Masih beberapa baris si Abang pengamen menyanyi, tiba-tiba si Bapak tunanetra langsung berkata pada isterinya dengan bahasa Batak, “Lean jo hepeng I tu imana (tolong berikan uang kepadanya <pengamen>)”. Si isteri tanpa pikir panjang langsung menurut dan mengeluarkan uang pecahan lima ribu. Saya terperanjat juga. Seumur-umur saya tidak pernah memberikan pengamen jalanan uang sebanyak itu. Lalu si isteri memberikan uang tersebut pada si Bapak dan si Bapak mengatakan pada anak perempuannya, “Ini, kasih sama abang itu.” Anak itu juga menurut sembari meraih uang yang ada di tangan Bapaknya.

Setelah si Abang pengamen menyelesaikan lagunya, si anak perempuan langsung memasukkan uang tersebut ke plastik bungkusan warna abu yang tertempel di lengan gitar. Si Abang pun tersenyum dan mengucapkan terima kasih. Aku melirik si Bapak. Seperti bisa merasakan, beliau juga ikutan tersenyum.

Senin, 04 Januari 2016

PELAJARAN SETELAH GAGAL

Haluuu…
Sepertinya sudah lama saya tidak mengisi blog ini. Kemarin habis berjuang untuk tes masuk kerja but it turned out that the girl who did not pass the tests was ME!

Jalan hidup saya sepertinya masih belum rela move on dari kegiatan berburu pekerjaan. Baru-baru ini saya ujian sebanyak tiga kali dan tiga kali juga saya gagal, yang satu di wawancara user, yang satu lagi di wawancara kompetensi, dan yang terakhir di tes kesehatan. Yang paling menyesakkan itu yang tes paling baru—actually a day ago,—gagal tes kesehatan. Padahal sebelumnya saya sudah me-list dan bertekad untuk melakukan beberapa hal dengan gaji pertama, ya semacam nazarlah, haha!

Saat saya tahu saya gagal, saya tiba-tiba de javu. Pikiran saya seperti kembali ke lebih dari lima tahun yang lalu, saat lagi musim-musimnya ujian masuk perguruan tinggi negeri.

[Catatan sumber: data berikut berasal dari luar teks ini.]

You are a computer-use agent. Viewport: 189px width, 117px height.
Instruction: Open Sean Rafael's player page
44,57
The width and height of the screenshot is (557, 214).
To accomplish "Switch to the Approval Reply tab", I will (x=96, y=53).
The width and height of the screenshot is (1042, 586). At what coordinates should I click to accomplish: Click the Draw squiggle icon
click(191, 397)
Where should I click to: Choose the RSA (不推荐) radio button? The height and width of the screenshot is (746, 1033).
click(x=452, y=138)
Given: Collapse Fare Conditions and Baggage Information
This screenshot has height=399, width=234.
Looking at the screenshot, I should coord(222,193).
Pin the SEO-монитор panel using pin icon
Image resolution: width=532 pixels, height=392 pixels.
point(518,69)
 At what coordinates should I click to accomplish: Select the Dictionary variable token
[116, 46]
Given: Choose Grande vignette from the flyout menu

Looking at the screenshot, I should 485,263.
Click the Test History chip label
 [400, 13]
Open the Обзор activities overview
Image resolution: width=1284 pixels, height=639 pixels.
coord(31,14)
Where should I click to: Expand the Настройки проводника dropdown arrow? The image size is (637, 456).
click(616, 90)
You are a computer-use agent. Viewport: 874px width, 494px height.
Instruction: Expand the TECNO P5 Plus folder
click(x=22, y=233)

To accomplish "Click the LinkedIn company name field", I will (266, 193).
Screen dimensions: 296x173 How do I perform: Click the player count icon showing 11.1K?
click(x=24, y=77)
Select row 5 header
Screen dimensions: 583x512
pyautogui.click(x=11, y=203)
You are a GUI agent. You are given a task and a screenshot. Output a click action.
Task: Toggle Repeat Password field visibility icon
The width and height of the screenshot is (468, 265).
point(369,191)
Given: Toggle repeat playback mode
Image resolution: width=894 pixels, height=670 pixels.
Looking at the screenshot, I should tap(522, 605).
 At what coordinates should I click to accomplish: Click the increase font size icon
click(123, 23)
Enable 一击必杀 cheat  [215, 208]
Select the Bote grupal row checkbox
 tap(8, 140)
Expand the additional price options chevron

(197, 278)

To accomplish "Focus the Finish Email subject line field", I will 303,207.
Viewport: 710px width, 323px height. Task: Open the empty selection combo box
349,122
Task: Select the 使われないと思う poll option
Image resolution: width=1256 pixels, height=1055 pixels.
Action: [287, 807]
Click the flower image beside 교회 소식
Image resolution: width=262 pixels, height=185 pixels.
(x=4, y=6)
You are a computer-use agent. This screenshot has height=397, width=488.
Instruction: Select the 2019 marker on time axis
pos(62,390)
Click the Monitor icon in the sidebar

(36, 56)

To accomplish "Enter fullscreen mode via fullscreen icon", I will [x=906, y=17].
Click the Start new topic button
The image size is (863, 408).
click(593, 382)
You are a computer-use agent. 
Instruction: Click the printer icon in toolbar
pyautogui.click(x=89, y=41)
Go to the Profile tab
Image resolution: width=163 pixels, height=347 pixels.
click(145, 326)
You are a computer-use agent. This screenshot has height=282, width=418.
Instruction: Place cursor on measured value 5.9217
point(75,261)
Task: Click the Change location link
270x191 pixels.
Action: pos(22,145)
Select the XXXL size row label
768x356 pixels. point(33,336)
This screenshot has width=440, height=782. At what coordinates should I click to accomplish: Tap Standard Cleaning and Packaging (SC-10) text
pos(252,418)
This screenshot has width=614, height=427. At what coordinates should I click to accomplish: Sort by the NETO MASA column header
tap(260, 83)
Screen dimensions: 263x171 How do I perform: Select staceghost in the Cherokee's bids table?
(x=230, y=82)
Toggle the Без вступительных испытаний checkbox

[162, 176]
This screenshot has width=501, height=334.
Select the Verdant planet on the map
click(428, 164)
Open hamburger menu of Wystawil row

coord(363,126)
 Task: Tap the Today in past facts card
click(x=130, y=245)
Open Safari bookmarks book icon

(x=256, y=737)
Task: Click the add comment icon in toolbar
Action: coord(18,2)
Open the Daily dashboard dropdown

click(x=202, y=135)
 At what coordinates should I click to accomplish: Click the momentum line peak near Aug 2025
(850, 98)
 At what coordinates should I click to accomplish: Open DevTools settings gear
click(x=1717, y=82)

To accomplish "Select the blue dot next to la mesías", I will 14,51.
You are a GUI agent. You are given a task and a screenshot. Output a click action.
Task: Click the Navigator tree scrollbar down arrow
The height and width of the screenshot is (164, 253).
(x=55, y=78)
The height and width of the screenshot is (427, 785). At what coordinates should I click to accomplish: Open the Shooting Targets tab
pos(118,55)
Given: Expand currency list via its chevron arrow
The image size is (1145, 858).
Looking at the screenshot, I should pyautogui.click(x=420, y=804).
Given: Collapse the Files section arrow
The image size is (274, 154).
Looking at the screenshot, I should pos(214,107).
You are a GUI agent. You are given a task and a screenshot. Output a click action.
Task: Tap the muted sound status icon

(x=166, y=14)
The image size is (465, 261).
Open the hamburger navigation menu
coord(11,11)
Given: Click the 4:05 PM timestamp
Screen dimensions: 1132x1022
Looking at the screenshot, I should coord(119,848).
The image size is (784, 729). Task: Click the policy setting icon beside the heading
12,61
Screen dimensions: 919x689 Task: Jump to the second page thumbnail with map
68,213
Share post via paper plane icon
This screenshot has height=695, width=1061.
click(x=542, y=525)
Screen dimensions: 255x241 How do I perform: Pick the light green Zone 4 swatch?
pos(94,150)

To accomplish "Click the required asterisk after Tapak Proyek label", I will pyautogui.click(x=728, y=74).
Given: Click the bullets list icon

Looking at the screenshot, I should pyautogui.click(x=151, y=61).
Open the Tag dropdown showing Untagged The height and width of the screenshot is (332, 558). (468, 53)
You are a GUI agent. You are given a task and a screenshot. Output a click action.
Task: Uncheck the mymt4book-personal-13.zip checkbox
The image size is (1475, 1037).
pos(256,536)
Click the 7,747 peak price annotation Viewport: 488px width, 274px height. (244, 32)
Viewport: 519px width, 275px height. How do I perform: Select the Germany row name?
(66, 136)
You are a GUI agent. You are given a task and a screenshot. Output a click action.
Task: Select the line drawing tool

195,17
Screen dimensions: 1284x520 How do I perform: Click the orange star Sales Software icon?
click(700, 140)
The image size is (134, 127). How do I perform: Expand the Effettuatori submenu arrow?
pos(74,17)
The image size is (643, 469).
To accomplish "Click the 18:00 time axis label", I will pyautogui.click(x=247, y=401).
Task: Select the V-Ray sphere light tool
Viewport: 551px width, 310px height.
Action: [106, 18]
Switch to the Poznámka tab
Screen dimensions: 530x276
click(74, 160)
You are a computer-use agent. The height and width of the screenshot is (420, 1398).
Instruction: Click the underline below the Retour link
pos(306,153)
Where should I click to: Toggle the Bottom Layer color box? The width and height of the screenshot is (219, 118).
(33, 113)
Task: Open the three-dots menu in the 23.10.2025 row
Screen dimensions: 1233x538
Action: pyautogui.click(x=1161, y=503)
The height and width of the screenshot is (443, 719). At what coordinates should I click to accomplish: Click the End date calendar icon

Dulu sekali—zaman SMA—saya sangat berambisi kuliah di UI. Keinginan tersebut membuncah setelah saya mendengar cerita teman chatting saya yang kakaknya kuliah di sana dengan jurusan Akuntansi. Yang saya tangkap waktu itu tentang UI bukan hanya kualitasnya, tapi juga soal gengsi dan harga diri. Bapak saya juga sering menyebutkan kalau kuliah di UI itu keren, terpandang, dan bla-bla-bla. Sebagai ABG, saya terpancing juga dan sejak saat itu mulai getol-getolan belajar di rumah dan di sekolah, even waktu istirahat di sekolah pun, saya gunakan untuk membahas soal tes masuk perguruan tinggi negeri.